━━━ Document text

In Astoria’s Arms

Here on the left you’ve got Astoria Park. This space alone is three million square feet. Check out that lawn.

On the right, you’ve got a gorgeous view of the river and the skyline. You can see the fireworks from here on the 4th of July.

Down that road over there you’ll find Charybdis playground. You know, for the kids. Don’t know where they got the name, but it’s got something to do with Scylla Point, which is right across the water. (Silla—I think that’s how you pronounce it.)

Hm? Is there a pool? Yeah, wait ‘till you see this thing. Follow me. Designed by Robert Moses, used for the 1936 and 1964 Summer Olympics. It’s great for cooling off. The diving boards were closed off after a little accident, but don’t worry; it’ll be fixed up.

Anyway, this place has got everything you need. It’s pretty quiet, even for New York. And talk about location! You’ve got the N train over here, the 7 train over there. Don’t forget about the bridges along the river. We’re passing under the Hell Gate now, but take a look at the Triboro. Ain’t she something? Good luck finding parking in the city, though. Any questions?

***

I’ll take it.
Actually, I’ll take it over any other place.
Because it’s home.

Alright, my house is a few blocks east of here. Still, every time I visit, I’m not at ease until I see those bridges. It’s not even the memories. I’ve got plenty of those all over this place. To be honest, I don’t really know what it is. But it starts in Astoria Park.

The two bridges, permanently outstretched, invite you to the heart of the city no matter where you are in Astoria. They guide you around Charybdis playground and past Scylla Point. Once you pass the Hell Gate’s purple arch, it’s all green. The bridges wrap around you and the trees close the circle. The path then opens onto the lawn, a sloping hill that kneels to New York City from across the East River.

━━━━━━
━━━ Raw data

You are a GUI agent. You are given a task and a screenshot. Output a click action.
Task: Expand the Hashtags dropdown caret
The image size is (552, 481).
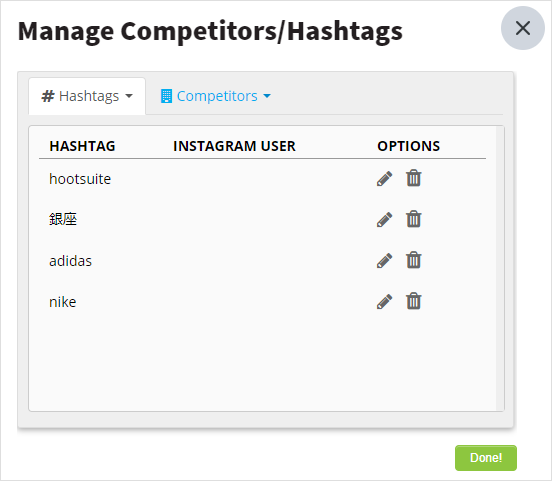pyautogui.click(x=129, y=96)
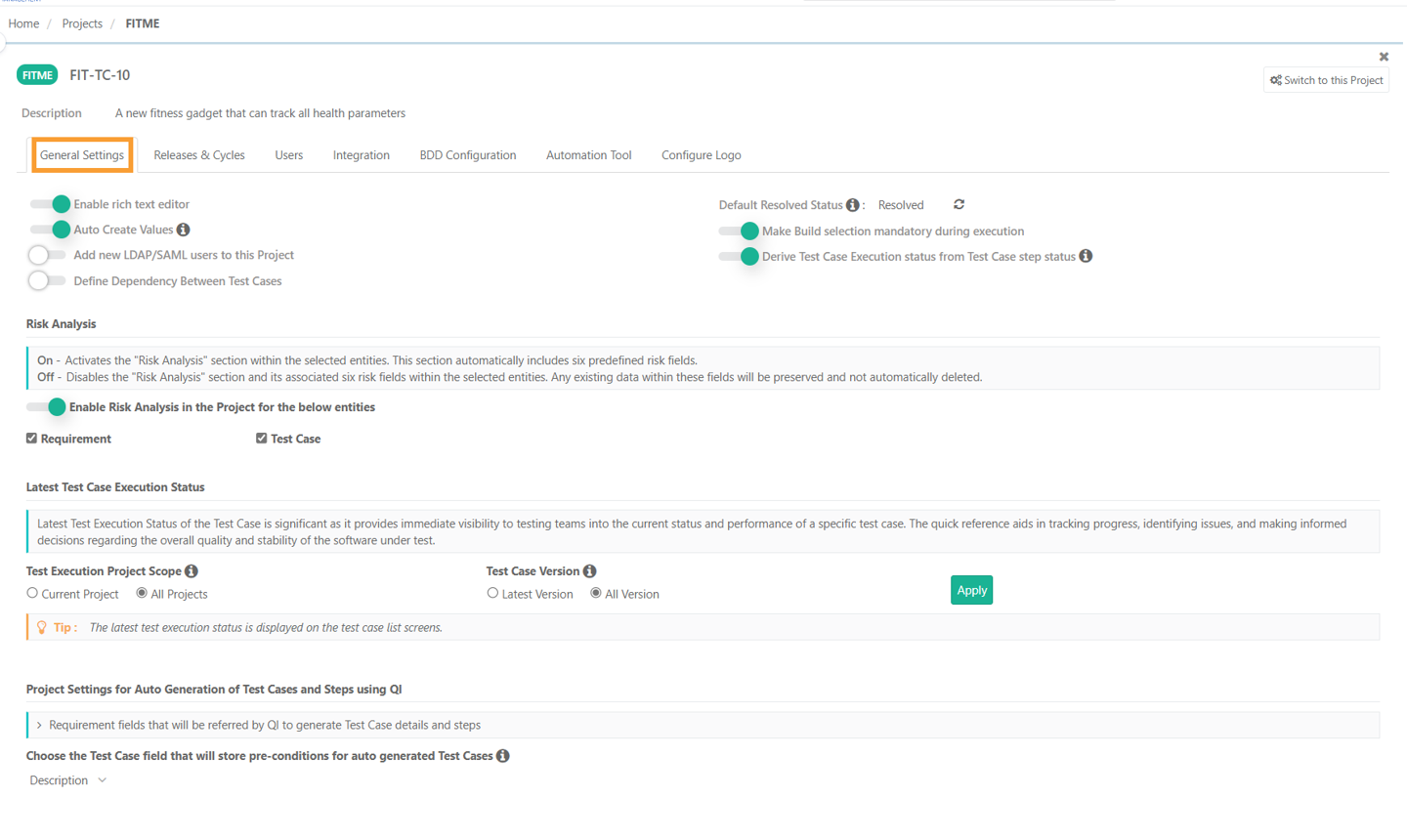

━━━━━━

§ Request 1:
In the Astoria Park piece, why does the narrator prefer Astoria to any other place? Answer in one to three sentences.
§ Request 2:
From the Astoria Park piece, output the passage that begins at the words "Anyway, this place" and stops after "in Astoria Park.".

§ Result 1:
The narrator prefers Astoria to any other place because it's home.

§ Result 2:
Anyway, this place has got everything you need. It’s pretty quiet, even for New York. And talk about location! You’ve got the N train over here, the 7 train over there. Don’t forget about the bridges along the river. We’re passing under the Hell Gate now, but take a look at the Triboro. Ain’t she something? Good luck finding parking in the city, though. Any questions?

***

I’ll take it.
Actually, I’ll take it over any other place.
Because it’s home.

Alright, my house is a few blocks east of here. Still, every time I visit, I’m not at ease until I see those bridges. It’s not even the memories. I’ve got plenty of those all over this place. To be honest, I don’t really know what it is. But it starts in Astoria Park.